— Information —

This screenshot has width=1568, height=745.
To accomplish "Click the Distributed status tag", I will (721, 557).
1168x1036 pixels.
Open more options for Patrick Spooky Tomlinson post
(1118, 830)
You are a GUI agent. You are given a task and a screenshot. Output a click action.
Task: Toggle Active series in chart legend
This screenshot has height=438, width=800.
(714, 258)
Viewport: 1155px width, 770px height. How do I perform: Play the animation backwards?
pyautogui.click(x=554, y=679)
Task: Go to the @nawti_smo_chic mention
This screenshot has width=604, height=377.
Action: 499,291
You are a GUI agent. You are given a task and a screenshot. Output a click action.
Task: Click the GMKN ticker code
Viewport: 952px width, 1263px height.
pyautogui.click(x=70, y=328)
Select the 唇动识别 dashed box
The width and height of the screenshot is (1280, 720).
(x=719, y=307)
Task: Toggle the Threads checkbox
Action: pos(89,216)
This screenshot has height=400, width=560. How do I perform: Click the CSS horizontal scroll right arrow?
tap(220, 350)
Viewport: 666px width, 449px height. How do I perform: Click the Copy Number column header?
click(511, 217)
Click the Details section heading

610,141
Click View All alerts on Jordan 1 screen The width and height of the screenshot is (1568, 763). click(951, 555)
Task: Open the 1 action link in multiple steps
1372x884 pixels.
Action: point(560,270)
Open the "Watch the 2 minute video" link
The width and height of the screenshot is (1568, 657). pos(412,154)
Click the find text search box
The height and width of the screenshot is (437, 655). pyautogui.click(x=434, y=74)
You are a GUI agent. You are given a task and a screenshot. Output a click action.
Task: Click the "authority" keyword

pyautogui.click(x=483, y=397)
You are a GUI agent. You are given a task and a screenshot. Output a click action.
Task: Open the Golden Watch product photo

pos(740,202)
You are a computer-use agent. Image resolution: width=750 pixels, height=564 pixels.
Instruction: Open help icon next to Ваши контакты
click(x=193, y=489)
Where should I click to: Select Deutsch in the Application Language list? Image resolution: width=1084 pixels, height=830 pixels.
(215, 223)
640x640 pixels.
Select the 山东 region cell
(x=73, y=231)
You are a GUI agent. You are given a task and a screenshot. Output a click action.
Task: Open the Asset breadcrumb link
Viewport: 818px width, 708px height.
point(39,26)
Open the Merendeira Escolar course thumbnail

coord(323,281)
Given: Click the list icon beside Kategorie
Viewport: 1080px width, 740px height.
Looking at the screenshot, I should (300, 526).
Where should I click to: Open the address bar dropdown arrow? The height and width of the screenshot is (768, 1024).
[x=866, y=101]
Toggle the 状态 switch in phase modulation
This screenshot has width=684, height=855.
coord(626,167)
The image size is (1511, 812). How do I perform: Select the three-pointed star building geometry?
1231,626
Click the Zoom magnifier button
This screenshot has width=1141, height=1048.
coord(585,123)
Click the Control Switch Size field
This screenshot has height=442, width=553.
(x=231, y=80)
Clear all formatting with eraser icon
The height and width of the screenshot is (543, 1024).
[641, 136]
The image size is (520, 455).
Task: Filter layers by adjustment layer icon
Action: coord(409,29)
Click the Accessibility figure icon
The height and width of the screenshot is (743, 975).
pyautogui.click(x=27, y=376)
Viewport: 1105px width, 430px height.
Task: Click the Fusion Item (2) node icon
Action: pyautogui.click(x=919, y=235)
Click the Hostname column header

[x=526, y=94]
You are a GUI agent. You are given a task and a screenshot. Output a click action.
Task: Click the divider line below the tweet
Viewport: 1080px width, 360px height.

— Your assignment —
Can you reproduce all the material exactly?

— Answer box —
This screenshot has width=1568, height=745.
To accomplish "Click the Distributed status tag", I will (721, 557).
1168x1036 pixels.
Open more options for Patrick Spooky Tomlinson post
(1118, 830)
You are a GUI agent. You are given a task and a screenshot. Output a click action.
Task: Toggle Active series in chart legend
This screenshot has height=438, width=800.
(714, 258)
Viewport: 1155px width, 770px height. How do I perform: Play the animation backwards?
pyautogui.click(x=554, y=679)
Task: Go to the @nawti_smo_chic mention
This screenshot has width=604, height=377.
Action: 499,291
You are a GUI agent. You are given a task and a screenshot. Output a click action.
Task: Click the GMKN ticker code
Viewport: 952px width, 1263px height.
pyautogui.click(x=70, y=328)
Select the 唇动识别 dashed box
The width and height of the screenshot is (1280, 720).
(x=719, y=307)
Task: Toggle the Threads checkbox
Action: pos(89,216)
This screenshot has height=400, width=560. How do I perform: Click the CSS horizontal scroll right arrow?
tap(220, 350)
Viewport: 666px width, 449px height. How do I perform: Click the Copy Number column header?
click(511, 217)
Click the Details section heading

610,141
Click View All alerts on Jordan 1 screen The width and height of the screenshot is (1568, 763). click(951, 555)
Task: Open the 1 action link in multiple steps
1372x884 pixels.
Action: point(560,270)
Open the "Watch the 2 minute video" link
The width and height of the screenshot is (1568, 657). pos(412,154)
Click the find text search box
The height and width of the screenshot is (437, 655). pyautogui.click(x=434, y=74)
You are a GUI agent. You are given a task and a screenshot. Output a click action.
Task: Click the "authority" keyword

pyautogui.click(x=483, y=397)
You are a GUI agent. You are given a task and a screenshot. Output a click action.
Task: Open the Golden Watch product photo

pos(740,202)
You are a computer-use agent. Image resolution: width=750 pixels, height=564 pixels.
Instruction: Open help icon next to Ваши контакты
click(x=193, y=489)
Where should I click to: Select Deutsch in the Application Language list? Image resolution: width=1084 pixels, height=830 pixels.
(215, 223)
640x640 pixels.
Select the 山东 region cell
(x=73, y=231)
You are a GUI agent. You are given a task and a screenshot. Output a click action.
Task: Open the Asset breadcrumb link
Viewport: 818px width, 708px height.
point(39,26)
Open the Merendeira Escolar course thumbnail

coord(323,281)
Given: Click the list icon beside Kategorie
Viewport: 1080px width, 740px height.
Looking at the screenshot, I should (300, 526).
Where should I click to: Open the address bar dropdown arrow? The height and width of the screenshot is (768, 1024).
[x=866, y=101]
Toggle the 状态 switch in phase modulation
This screenshot has width=684, height=855.
coord(626,167)
The image size is (1511, 812). How do I perform: Select the three-pointed star building geometry?
1231,626
Click the Zoom magnifier button
This screenshot has width=1141, height=1048.
coord(585,123)
Click the Control Switch Size field
This screenshot has height=442, width=553.
(x=231, y=80)
Clear all formatting with eraser icon
The height and width of the screenshot is (543, 1024).
[641, 136]
The image size is (520, 455).
Task: Filter layers by adjustment layer icon
Action: coord(409,29)
Click the Accessibility figure icon
The height and width of the screenshot is (743, 975).
pyautogui.click(x=27, y=376)
Viewport: 1105px width, 430px height.
Task: Click the Fusion Item (2) node icon
Action: pyautogui.click(x=919, y=235)
Click the Hostname column header

[x=526, y=94]
You are a GUI agent. You are given a task and a screenshot. Output a click action.
Task: Click the divider line below the tweet
Viewport: 1080px width, 360px height.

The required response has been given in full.